* _Material for the task_:

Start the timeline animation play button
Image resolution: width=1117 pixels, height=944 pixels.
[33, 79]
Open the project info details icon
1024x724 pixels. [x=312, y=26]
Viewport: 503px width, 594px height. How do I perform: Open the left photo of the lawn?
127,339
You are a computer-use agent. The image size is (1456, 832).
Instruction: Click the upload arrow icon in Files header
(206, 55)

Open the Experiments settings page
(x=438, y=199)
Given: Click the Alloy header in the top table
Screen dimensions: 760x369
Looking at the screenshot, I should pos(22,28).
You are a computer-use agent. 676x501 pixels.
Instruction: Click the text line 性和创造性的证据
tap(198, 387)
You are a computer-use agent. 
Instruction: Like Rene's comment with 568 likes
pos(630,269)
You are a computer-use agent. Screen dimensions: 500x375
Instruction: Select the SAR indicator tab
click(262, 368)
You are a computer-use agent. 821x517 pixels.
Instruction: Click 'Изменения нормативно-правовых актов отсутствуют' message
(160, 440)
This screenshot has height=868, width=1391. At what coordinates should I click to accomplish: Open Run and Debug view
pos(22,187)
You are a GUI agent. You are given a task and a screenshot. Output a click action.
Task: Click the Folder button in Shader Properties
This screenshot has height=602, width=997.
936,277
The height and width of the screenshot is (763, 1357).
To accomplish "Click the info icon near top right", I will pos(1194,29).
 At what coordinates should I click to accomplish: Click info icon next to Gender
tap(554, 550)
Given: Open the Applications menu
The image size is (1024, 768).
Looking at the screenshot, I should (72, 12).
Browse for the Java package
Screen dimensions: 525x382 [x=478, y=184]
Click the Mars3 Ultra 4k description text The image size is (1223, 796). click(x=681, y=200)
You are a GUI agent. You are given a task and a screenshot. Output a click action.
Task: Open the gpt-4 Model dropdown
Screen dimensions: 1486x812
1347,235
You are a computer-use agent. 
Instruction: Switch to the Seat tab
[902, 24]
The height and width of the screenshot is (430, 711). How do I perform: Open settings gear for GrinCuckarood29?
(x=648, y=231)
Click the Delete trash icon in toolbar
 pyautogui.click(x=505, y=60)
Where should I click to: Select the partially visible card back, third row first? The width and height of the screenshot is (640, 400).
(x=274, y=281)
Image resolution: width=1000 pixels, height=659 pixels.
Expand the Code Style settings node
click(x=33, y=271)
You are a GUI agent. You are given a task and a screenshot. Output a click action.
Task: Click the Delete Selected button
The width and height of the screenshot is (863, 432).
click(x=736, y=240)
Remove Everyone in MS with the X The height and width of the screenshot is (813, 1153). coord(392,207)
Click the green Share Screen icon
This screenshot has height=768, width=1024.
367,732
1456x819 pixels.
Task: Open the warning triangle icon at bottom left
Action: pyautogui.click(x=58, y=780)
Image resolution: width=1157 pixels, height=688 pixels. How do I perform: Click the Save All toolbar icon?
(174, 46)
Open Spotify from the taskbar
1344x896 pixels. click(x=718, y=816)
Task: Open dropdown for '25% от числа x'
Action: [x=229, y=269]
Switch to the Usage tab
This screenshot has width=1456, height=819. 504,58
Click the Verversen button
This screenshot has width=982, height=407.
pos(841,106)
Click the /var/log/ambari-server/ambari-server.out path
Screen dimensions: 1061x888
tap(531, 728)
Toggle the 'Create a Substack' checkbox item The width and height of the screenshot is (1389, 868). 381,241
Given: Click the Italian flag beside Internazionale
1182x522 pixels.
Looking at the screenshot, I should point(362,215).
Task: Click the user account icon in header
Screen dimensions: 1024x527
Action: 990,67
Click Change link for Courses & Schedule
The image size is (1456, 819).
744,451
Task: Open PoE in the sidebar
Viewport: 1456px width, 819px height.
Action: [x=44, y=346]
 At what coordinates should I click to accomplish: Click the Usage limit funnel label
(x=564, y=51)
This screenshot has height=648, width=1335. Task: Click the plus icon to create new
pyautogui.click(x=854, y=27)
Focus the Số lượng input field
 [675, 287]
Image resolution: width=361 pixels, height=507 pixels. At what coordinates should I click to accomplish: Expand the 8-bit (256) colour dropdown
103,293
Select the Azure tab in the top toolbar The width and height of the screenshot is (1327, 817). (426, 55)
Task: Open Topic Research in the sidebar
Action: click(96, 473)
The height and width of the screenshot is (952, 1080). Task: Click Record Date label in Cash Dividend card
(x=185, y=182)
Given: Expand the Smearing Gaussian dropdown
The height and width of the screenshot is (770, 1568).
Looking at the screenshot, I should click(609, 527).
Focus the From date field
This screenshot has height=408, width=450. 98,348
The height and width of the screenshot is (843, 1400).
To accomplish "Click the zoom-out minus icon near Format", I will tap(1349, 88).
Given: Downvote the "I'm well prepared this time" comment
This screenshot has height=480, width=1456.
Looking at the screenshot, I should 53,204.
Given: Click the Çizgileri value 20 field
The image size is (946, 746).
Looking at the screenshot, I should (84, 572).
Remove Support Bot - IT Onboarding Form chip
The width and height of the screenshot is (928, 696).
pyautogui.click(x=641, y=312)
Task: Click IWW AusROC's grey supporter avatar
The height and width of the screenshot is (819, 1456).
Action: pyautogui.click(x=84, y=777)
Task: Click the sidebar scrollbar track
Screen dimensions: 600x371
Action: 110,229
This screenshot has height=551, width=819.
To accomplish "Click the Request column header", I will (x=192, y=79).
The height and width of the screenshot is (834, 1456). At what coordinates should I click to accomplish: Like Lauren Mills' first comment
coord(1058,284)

* _Written problem_: Copy out the lines above word for word, starting with the line that contains "Given: Expand the Smearing Gaussian dropdown" and going on through the line that contains "will tap(1349, 88).".

* _Output of the task_:
Given: Expand the Smearing Gaussian dropdown
The height and width of the screenshot is (770, 1568).
Looking at the screenshot, I should click(609, 527).
Focus the From date field
This screenshot has height=408, width=450. 98,348
The height and width of the screenshot is (843, 1400).
To accomplish "Click the zoom-out minus icon near Format", I will tap(1349, 88).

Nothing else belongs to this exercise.